Screenshot grounding data
:::

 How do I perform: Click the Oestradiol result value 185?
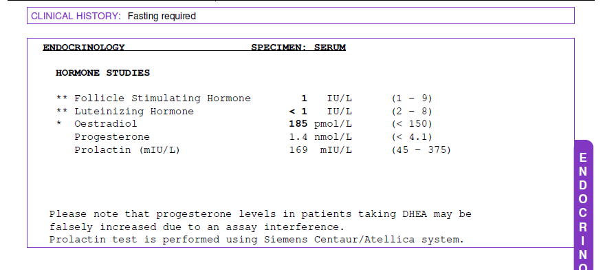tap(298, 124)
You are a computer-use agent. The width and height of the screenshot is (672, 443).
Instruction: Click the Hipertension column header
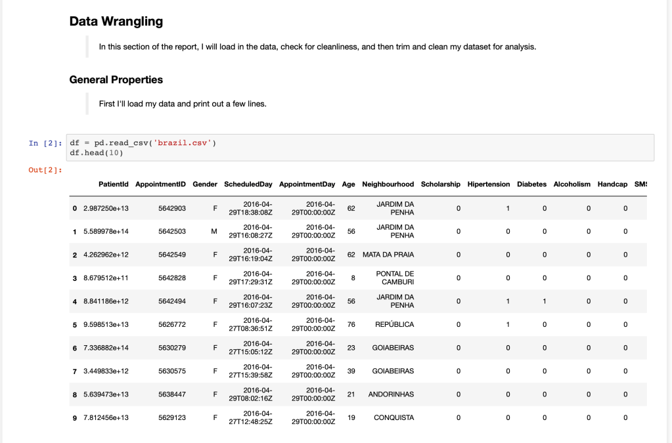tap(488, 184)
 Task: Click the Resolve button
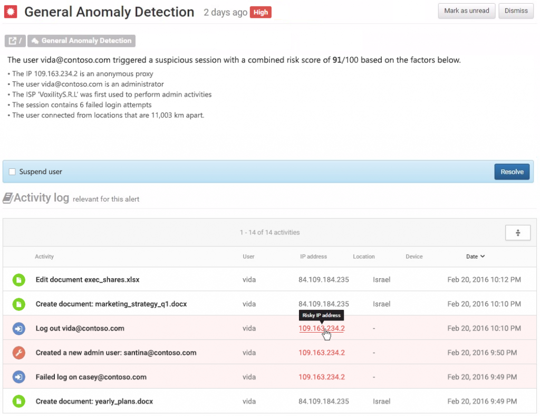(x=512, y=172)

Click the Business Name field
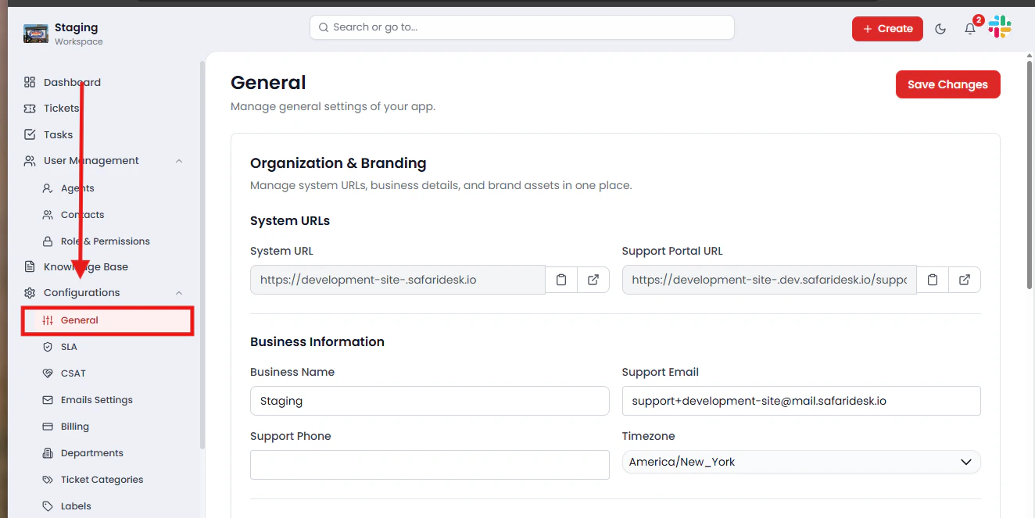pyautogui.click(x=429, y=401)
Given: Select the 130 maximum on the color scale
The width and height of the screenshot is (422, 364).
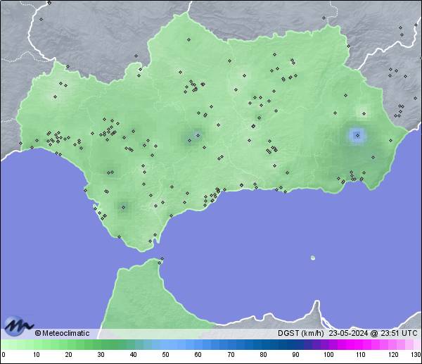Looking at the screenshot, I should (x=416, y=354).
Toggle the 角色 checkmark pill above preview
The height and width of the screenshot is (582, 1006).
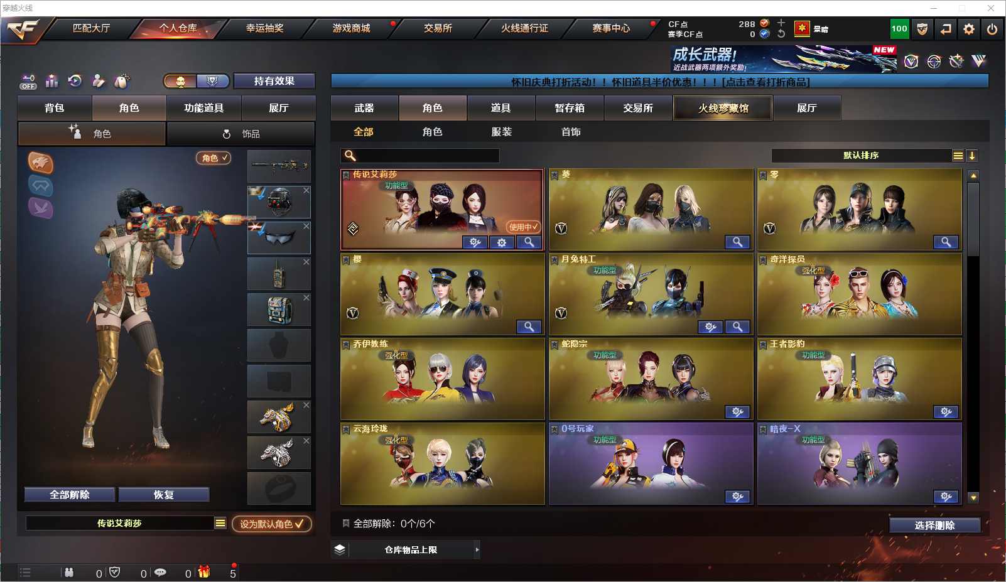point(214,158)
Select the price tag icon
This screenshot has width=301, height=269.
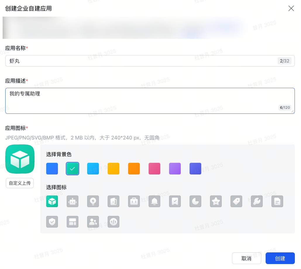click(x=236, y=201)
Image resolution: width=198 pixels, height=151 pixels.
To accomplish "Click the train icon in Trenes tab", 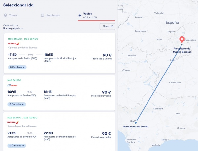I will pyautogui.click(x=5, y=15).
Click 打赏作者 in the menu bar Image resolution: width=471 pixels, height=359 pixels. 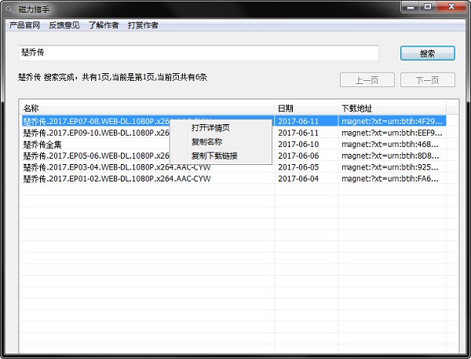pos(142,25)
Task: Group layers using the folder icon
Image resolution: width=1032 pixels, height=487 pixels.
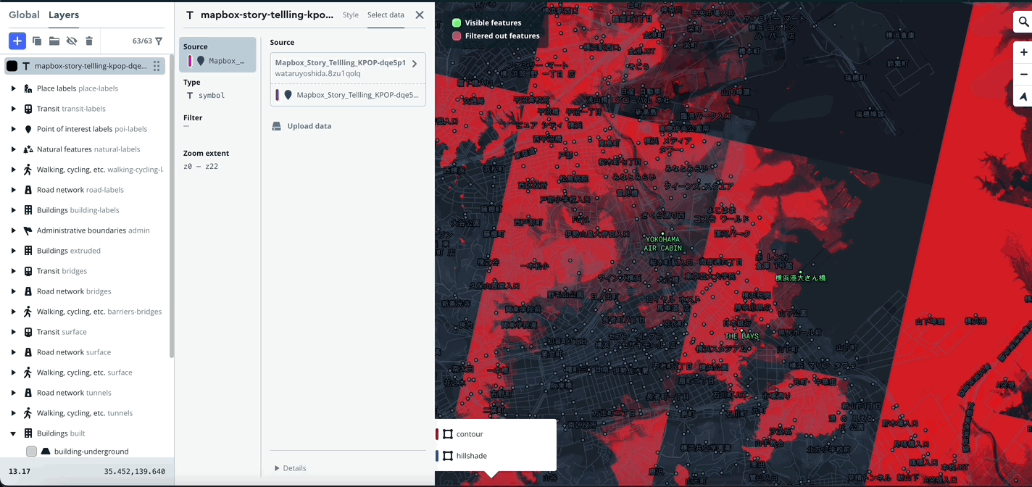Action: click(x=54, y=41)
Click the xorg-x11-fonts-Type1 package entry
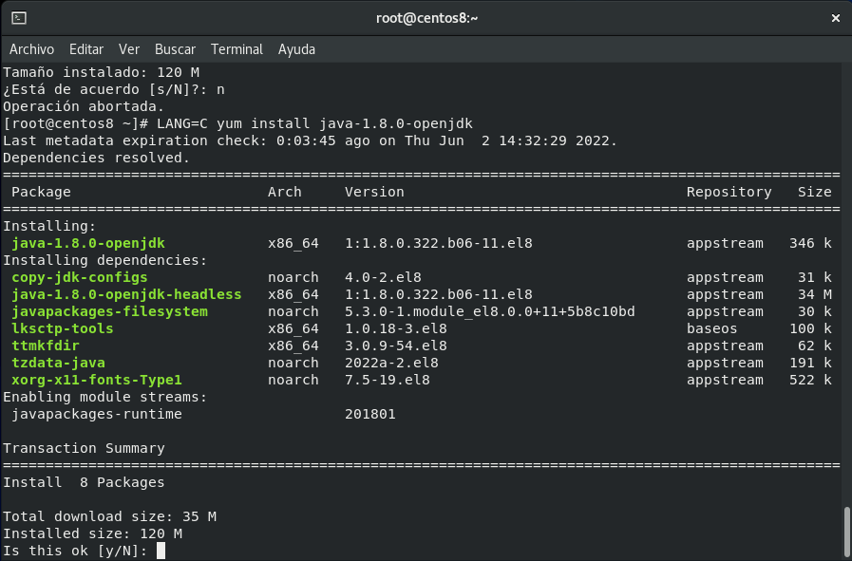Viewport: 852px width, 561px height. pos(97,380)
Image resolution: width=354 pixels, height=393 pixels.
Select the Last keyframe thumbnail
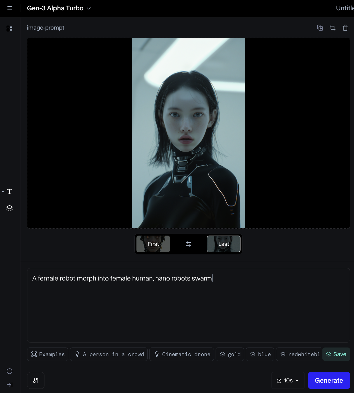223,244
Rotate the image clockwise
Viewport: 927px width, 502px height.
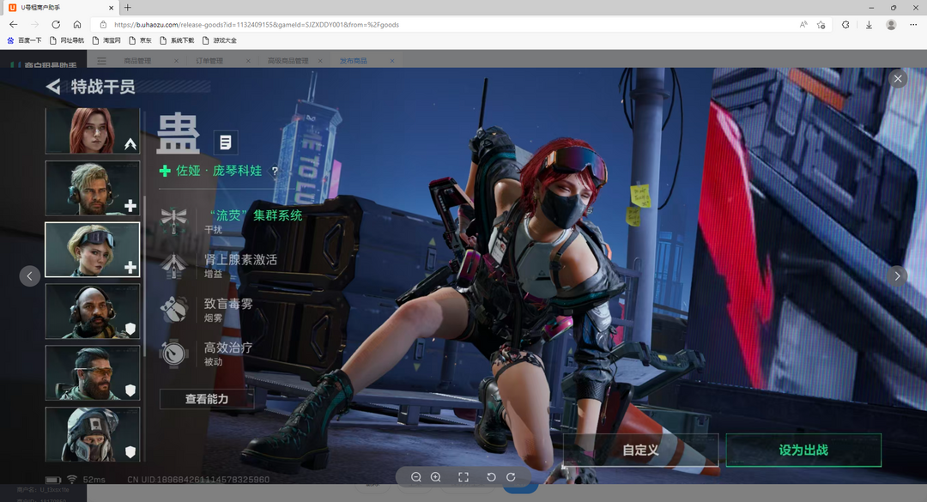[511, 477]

:::

→ Problem requirements: Copy exactly, with no pictures, the lines from the line containing "Image resolution: width=1032" through the last line of the records above.

→ Solution:
Image resolution: width=1032 pixels, height=487 pixels.
Action: click(x=54, y=41)
Click the xorg-x11-fonts-Type1 package entry
Viewport: 852px width, 561px height. pos(97,380)
Image resolution: width=354 pixels, height=393 pixels.
Select the Last keyframe thumbnail
223,244
Rotate the image clockwise
Viewport: 927px width, 502px height.
[511, 477]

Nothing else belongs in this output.